— TASK TO CARRY OUT —
Reproduce every line of the listing below exactly.

— DATASET RECORDS —
┏━━
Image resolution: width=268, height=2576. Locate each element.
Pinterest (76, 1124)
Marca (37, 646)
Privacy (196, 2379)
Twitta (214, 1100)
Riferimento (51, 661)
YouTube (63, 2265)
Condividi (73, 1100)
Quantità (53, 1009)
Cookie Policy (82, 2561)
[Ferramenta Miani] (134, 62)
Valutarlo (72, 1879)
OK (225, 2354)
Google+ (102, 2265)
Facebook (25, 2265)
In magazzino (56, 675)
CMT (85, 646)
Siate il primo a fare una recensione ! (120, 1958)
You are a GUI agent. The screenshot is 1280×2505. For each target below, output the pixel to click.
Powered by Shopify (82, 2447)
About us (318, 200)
┗━━
— TASK ANSWER —
Image resolution: width=268, height=2576. Locate each element.
Pinterest (76, 1124)
Marca (37, 646)
Privacy (196, 2379)
Twitta (214, 1100)
Riferimento (51, 661)
YouTube (63, 2265)
Condividi (73, 1100)
Quantità (53, 1009)
Cookie Policy (82, 2561)
[Ferramenta Miani] (134, 62)
Valutarlo (72, 1879)
OK (225, 2354)
Google+ (102, 2265)
Facebook (25, 2265)
In magazzino (56, 675)
CMT (85, 646)
Siate il primo a fare una recensione ! (120, 1958)
You are a GUI agent. The screenshot is 1280×2505. For each target below, output the pixel to click.
Powered by Shopify (82, 2447)
About us (318, 200)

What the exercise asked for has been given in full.